### Work item
Word for word, output the data, with none of its pictures.

Provided material section start

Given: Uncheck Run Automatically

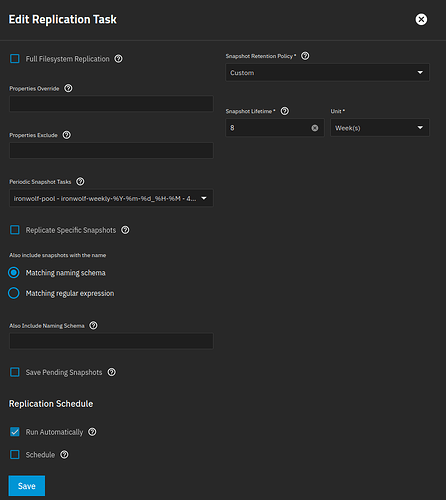Looking at the screenshot, I should (x=15, y=432).
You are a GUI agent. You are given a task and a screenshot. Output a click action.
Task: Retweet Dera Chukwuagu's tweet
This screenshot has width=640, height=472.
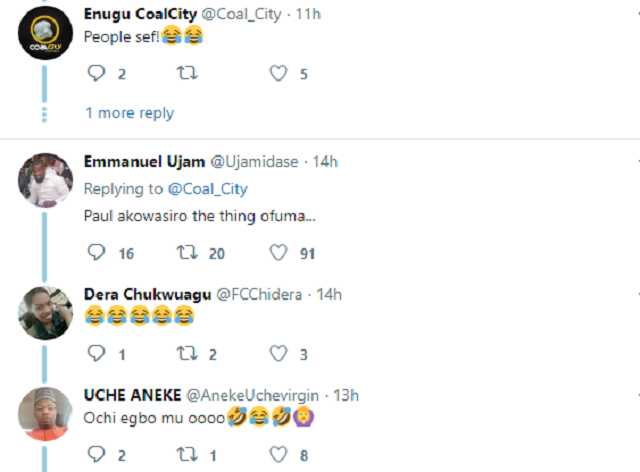tap(186, 353)
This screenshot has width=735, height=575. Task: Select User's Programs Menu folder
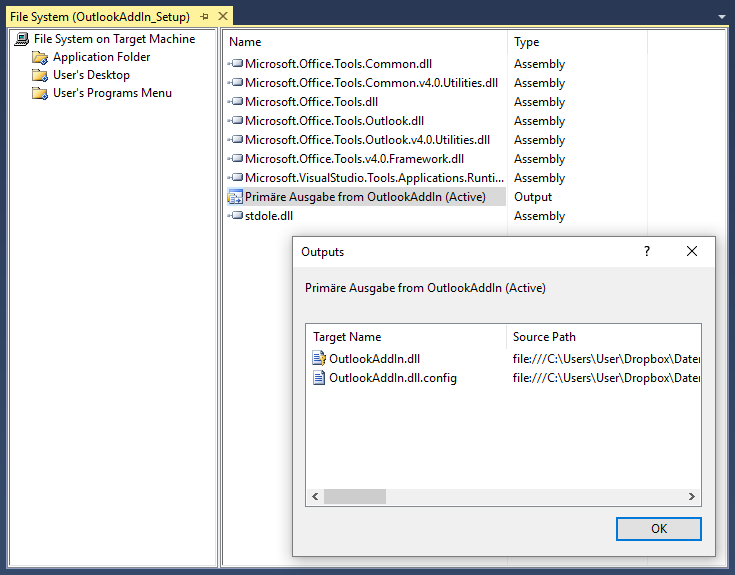(112, 93)
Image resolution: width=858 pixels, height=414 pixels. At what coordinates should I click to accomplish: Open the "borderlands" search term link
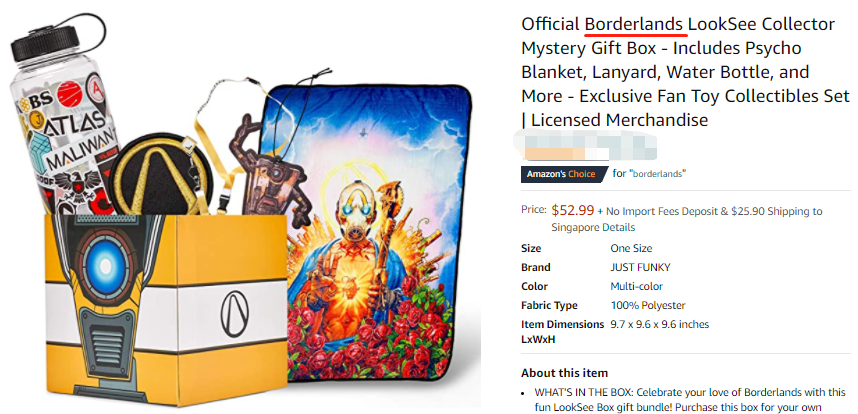click(657, 174)
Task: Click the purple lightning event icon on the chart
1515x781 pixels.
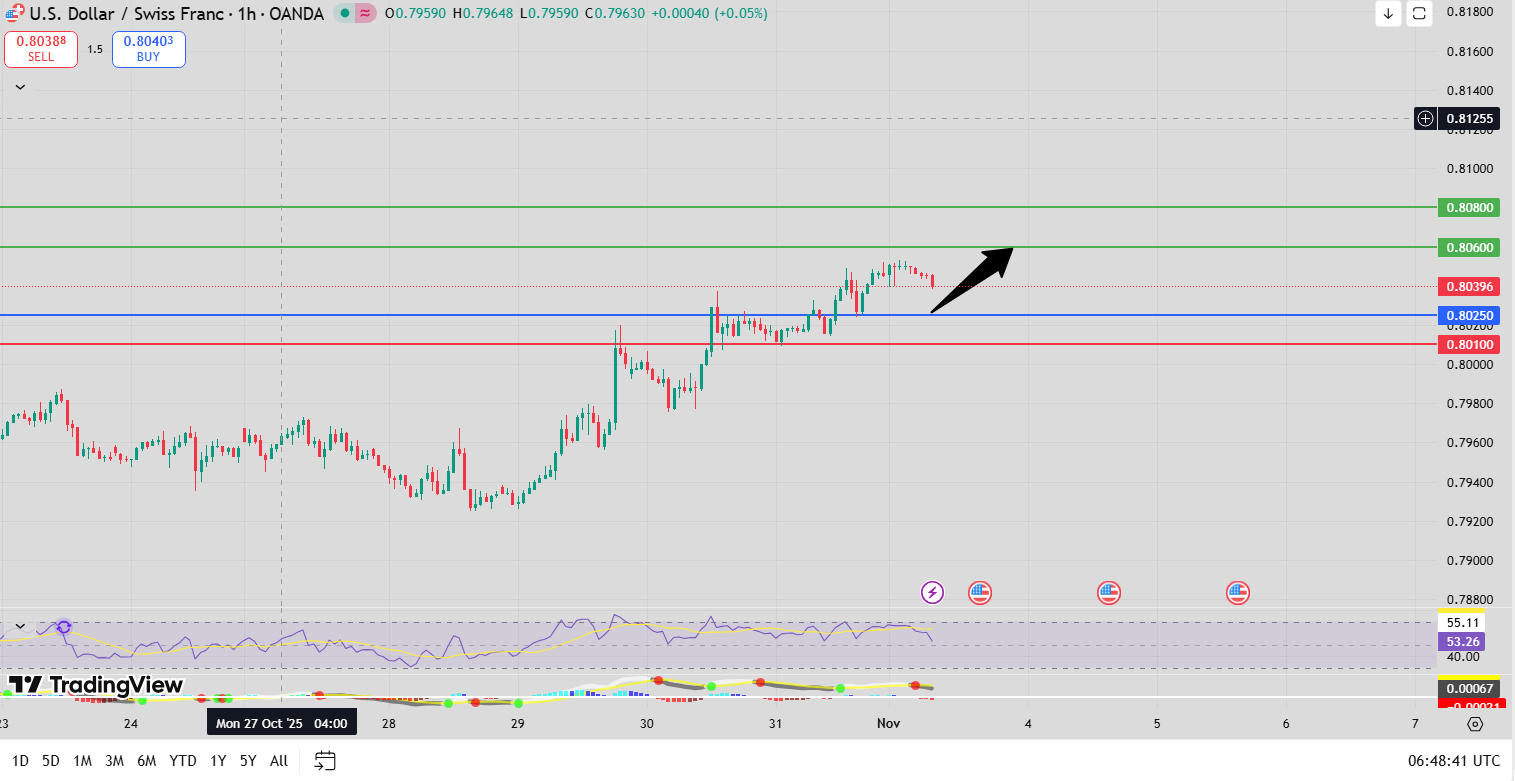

Provided material section end

### Solution to the exercise
Given: Uncheck Run Automatically

Looking at the screenshot, I should (x=15, y=432).
You are a GUI agent. You are given a task and a screenshot. Output a click action.
Task: Retweet Dera Chukwuagu's tweet
This screenshot has width=640, height=472.
tap(186, 353)
This screenshot has width=735, height=575. Task: Select User's Programs Menu folder
(112, 93)
Image resolution: width=858 pixels, height=414 pixels. At what coordinates should I click to accomplish: Open the "borderlands" search term link
click(657, 174)
Task: Click the purple lightning event icon on the chart
1515x781 pixels.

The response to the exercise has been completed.